Written request »
Please change "screenshot" to "screen capture" in the data from its start through the line containing "tap(1174, 664)", and keep everything else the same. Leave the pictures out of your answer.
+++++
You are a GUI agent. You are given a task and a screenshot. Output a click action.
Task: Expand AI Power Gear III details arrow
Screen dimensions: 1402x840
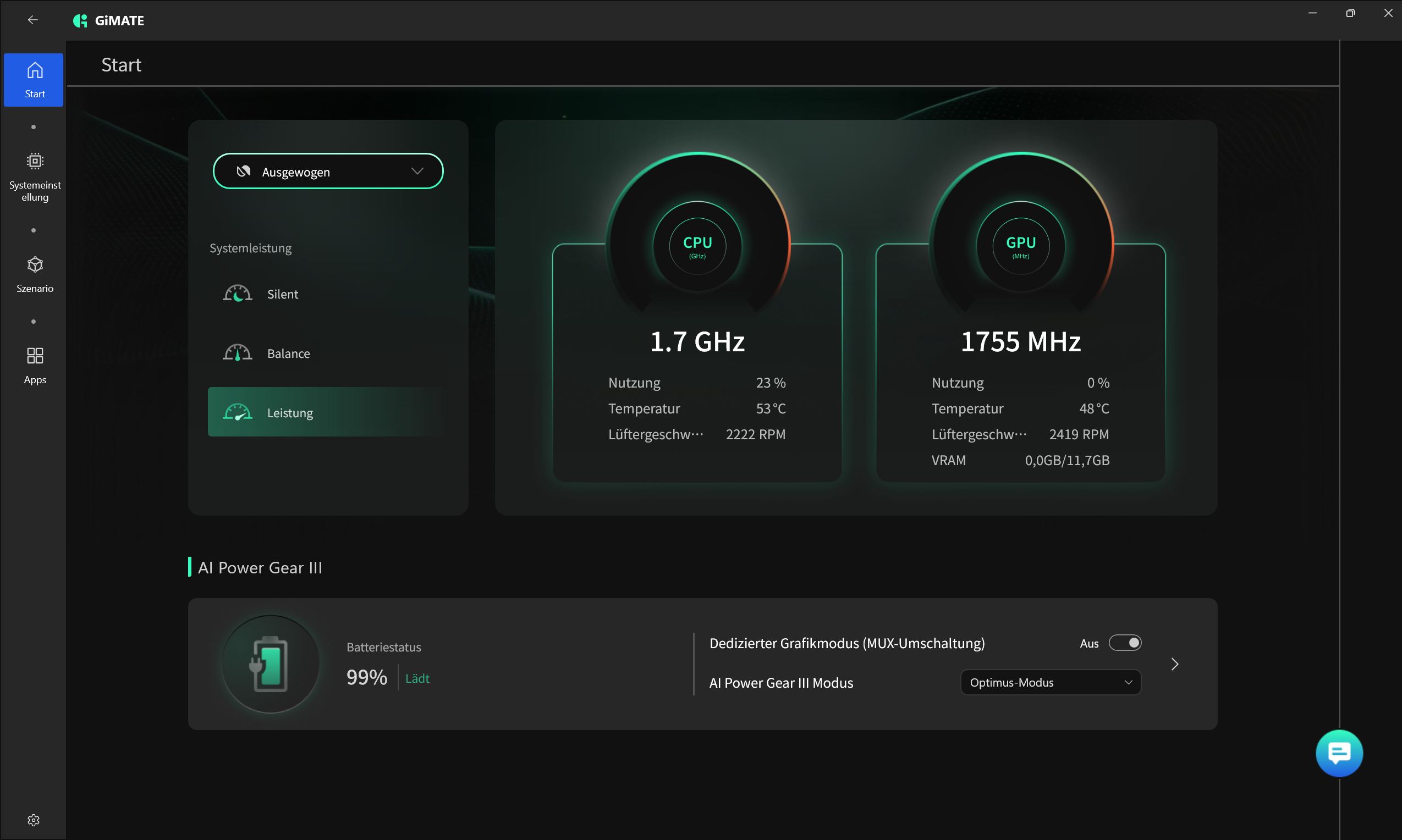tap(1174, 664)
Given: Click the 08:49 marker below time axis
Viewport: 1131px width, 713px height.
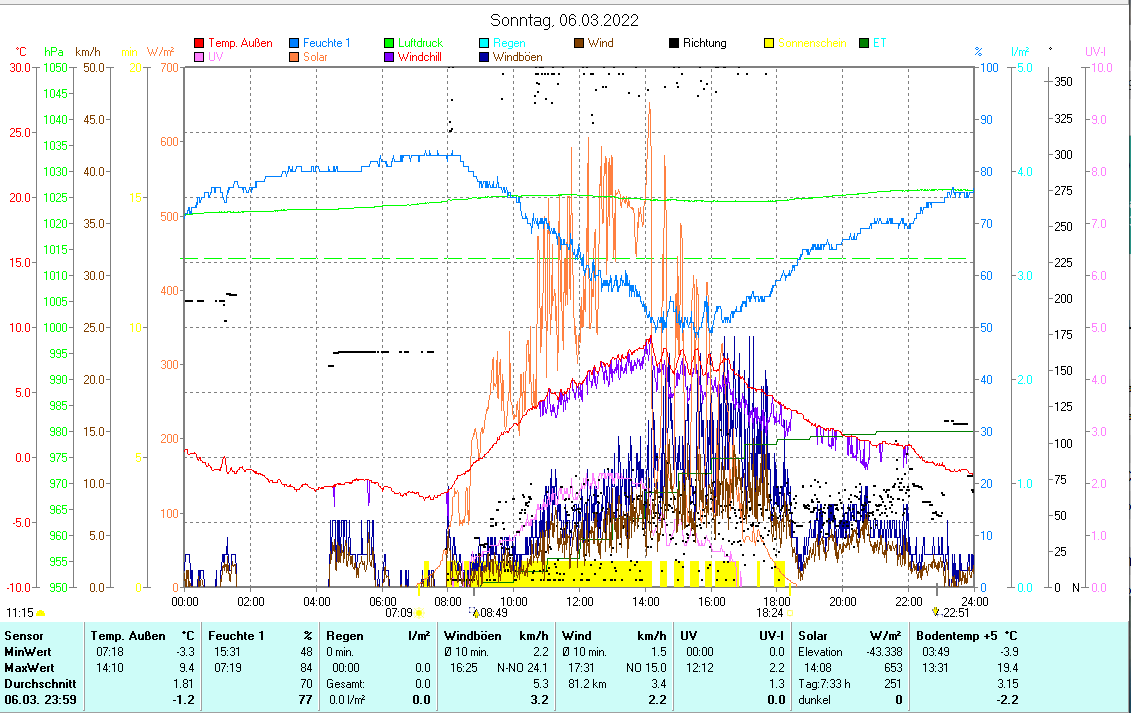Looking at the screenshot, I should (490, 612).

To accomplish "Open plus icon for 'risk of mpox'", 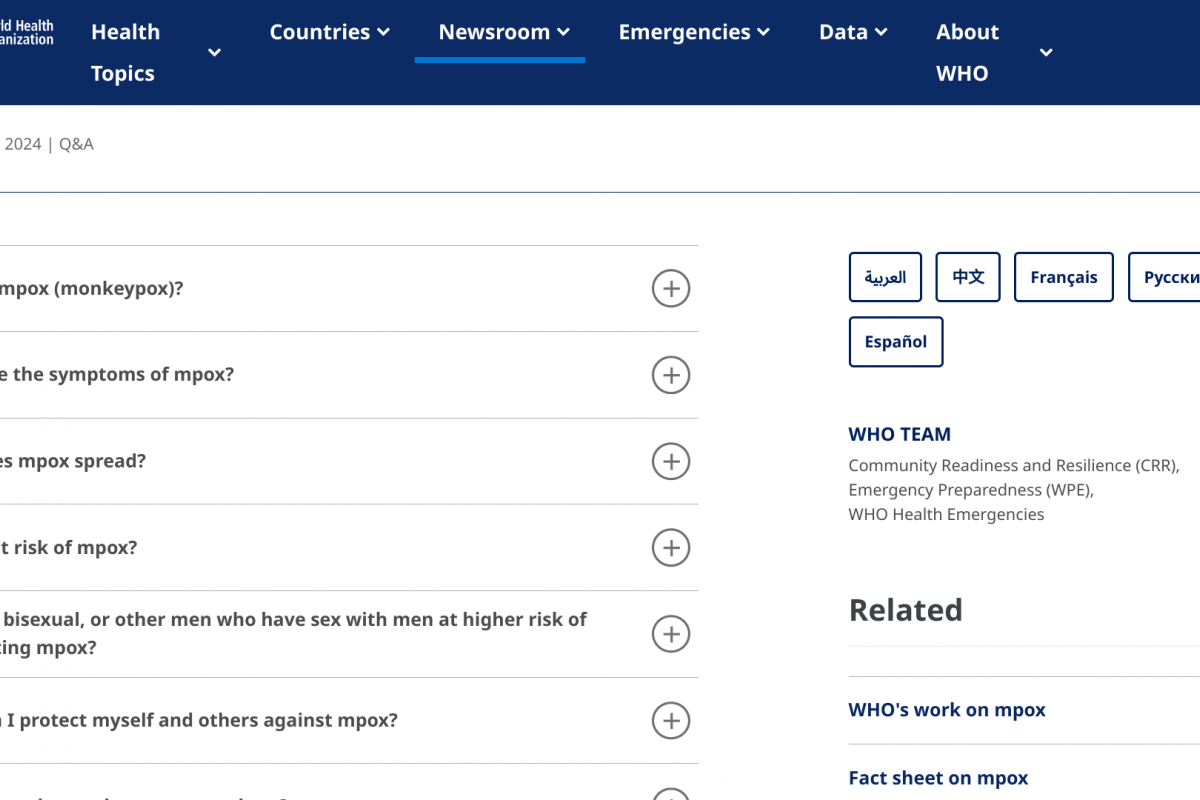I will click(671, 548).

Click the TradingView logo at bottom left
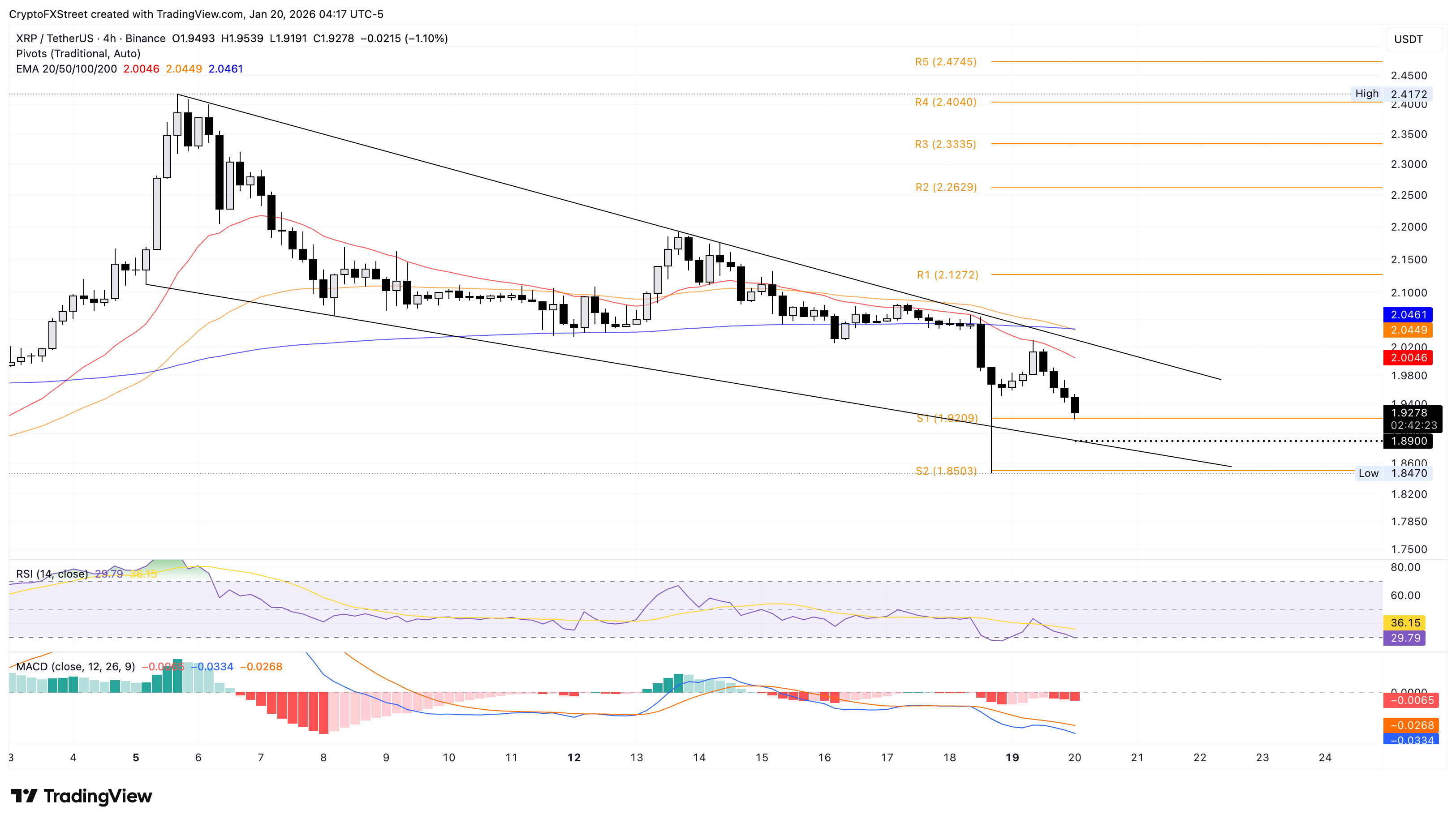[x=82, y=797]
+++++
Exercise response »
You are a GUI agent. You are given a task and a screen capture. Output a click action.
Task: Expand AI Power Gear III details arrow
Screen dimensions: 1402x840
tap(1174, 664)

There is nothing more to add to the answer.